*** RECORDS FOR THE TASK ***
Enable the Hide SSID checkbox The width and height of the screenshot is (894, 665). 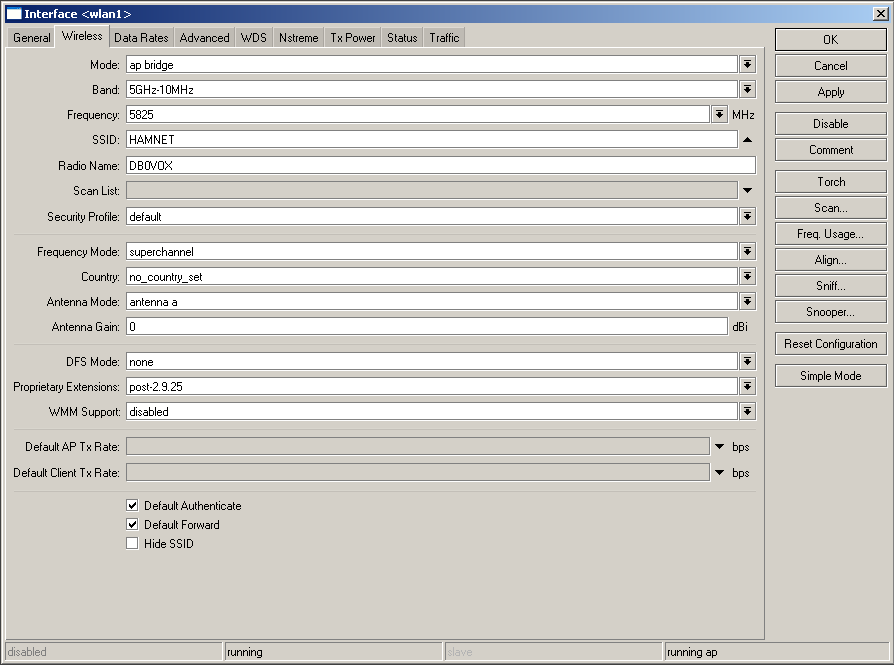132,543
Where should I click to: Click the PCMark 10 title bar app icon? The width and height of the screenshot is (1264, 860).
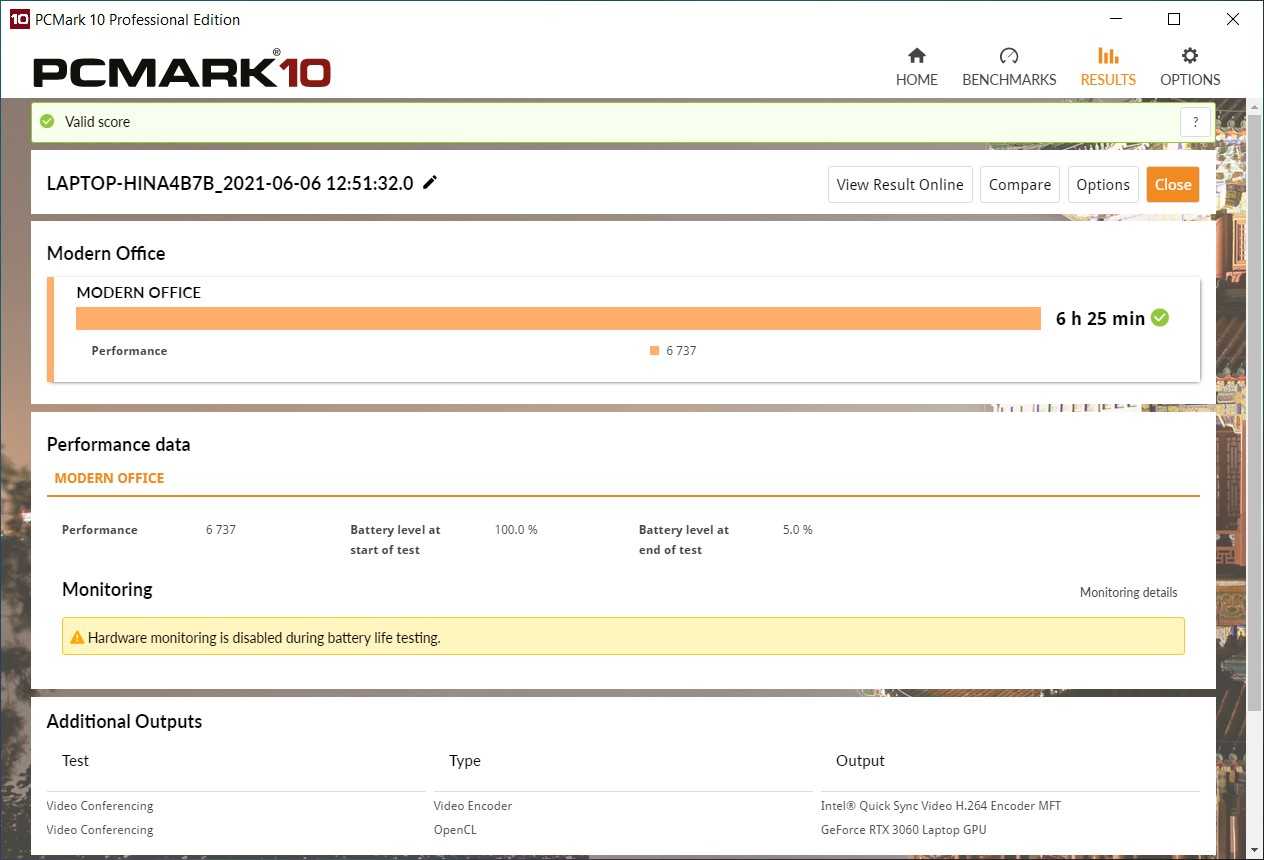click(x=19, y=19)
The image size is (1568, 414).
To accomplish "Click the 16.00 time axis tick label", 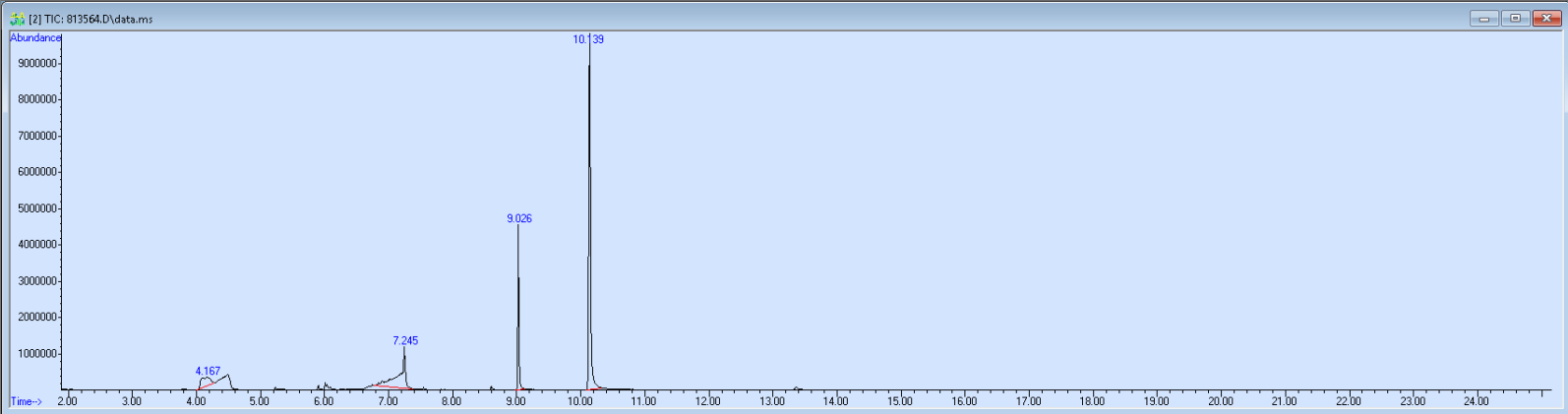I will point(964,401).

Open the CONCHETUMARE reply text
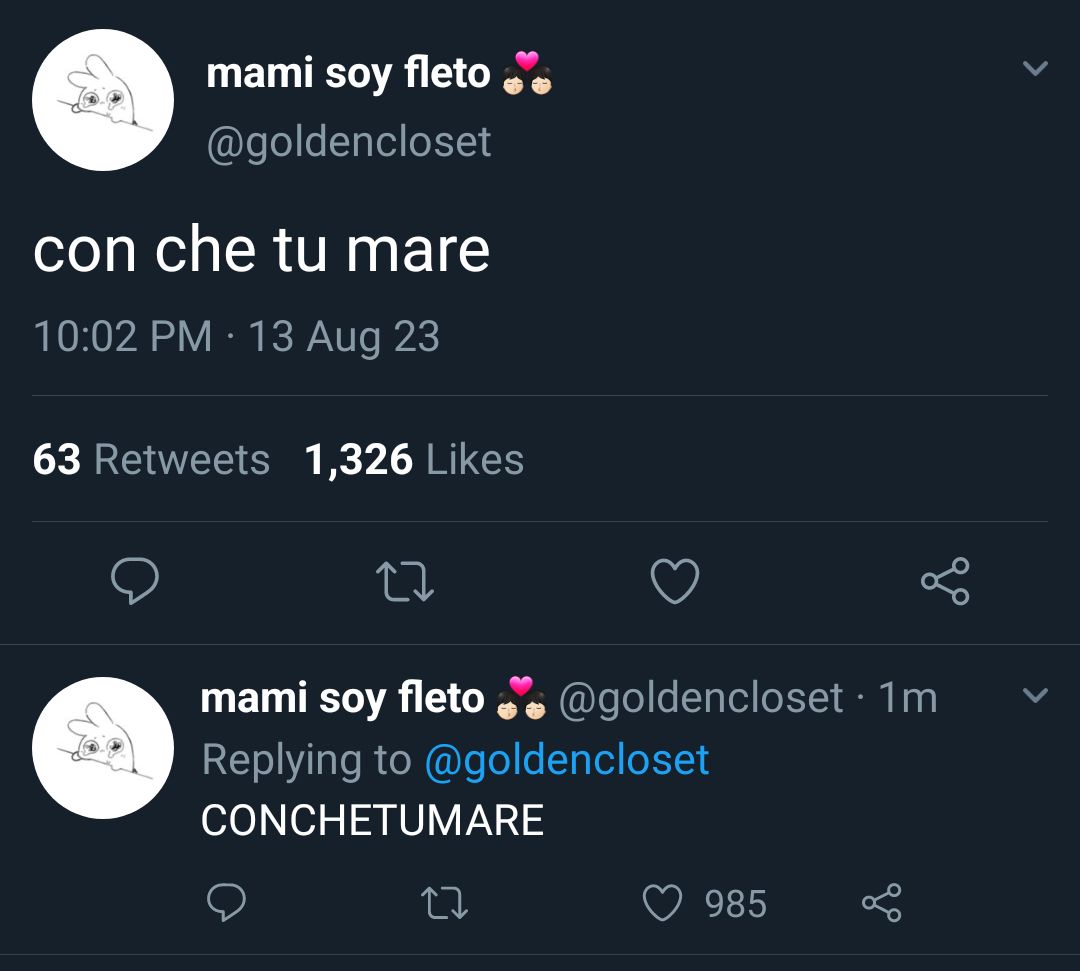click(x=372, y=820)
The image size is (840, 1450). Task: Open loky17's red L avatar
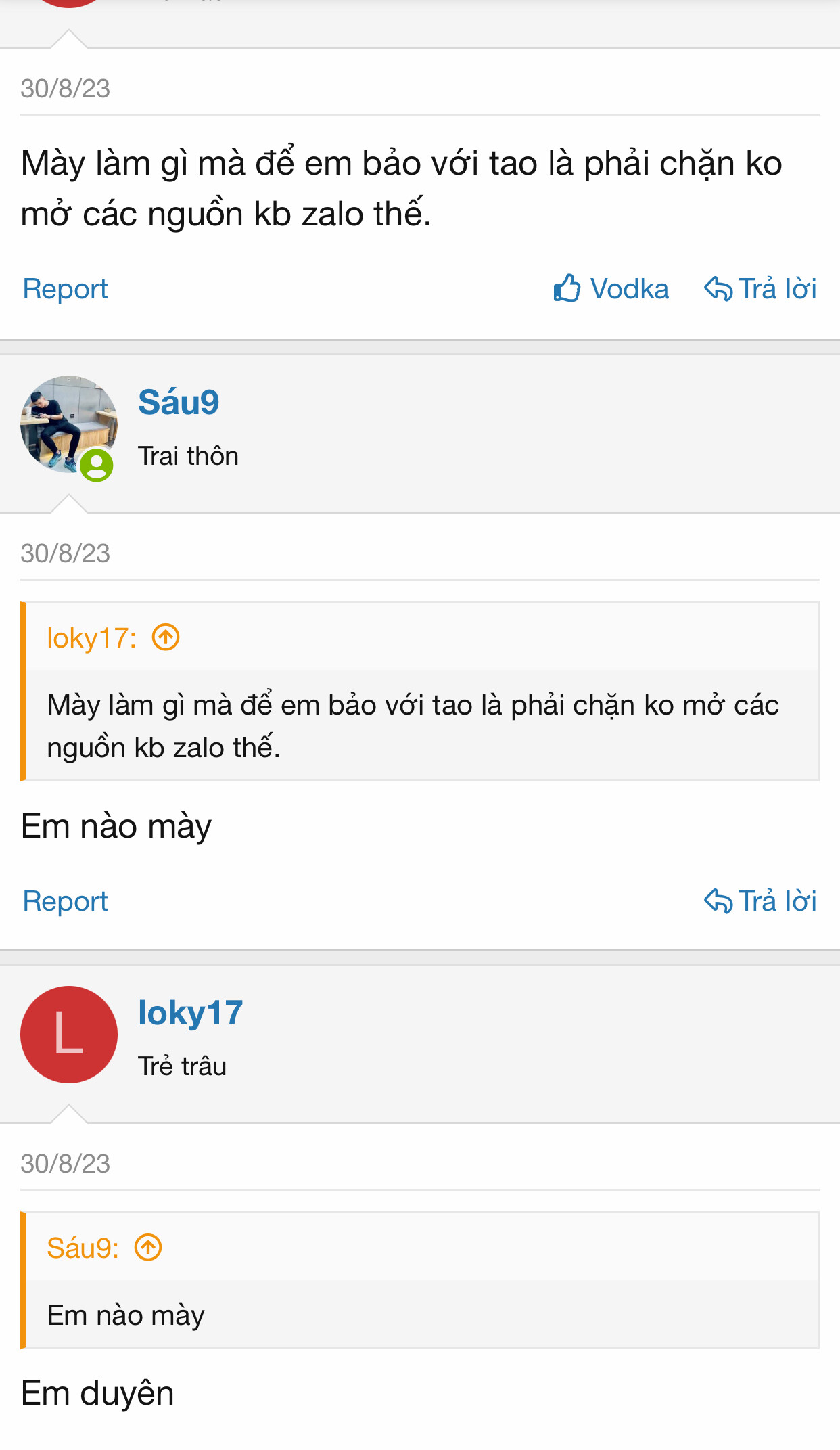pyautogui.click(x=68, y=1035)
*** End of RECORDS FOR THE TASK ***
§ WORK ITEM
Set down the line containing "Open the CONCHETUMARE reply text", then every later line through the end of the material, exactly as written; omit any picture.

§ RESPONSE TO THIS EXERCISE
Open the CONCHETUMARE reply text
click(x=372, y=820)
The image size is (840, 1450). Task: Open loky17's red L avatar
pyautogui.click(x=68, y=1035)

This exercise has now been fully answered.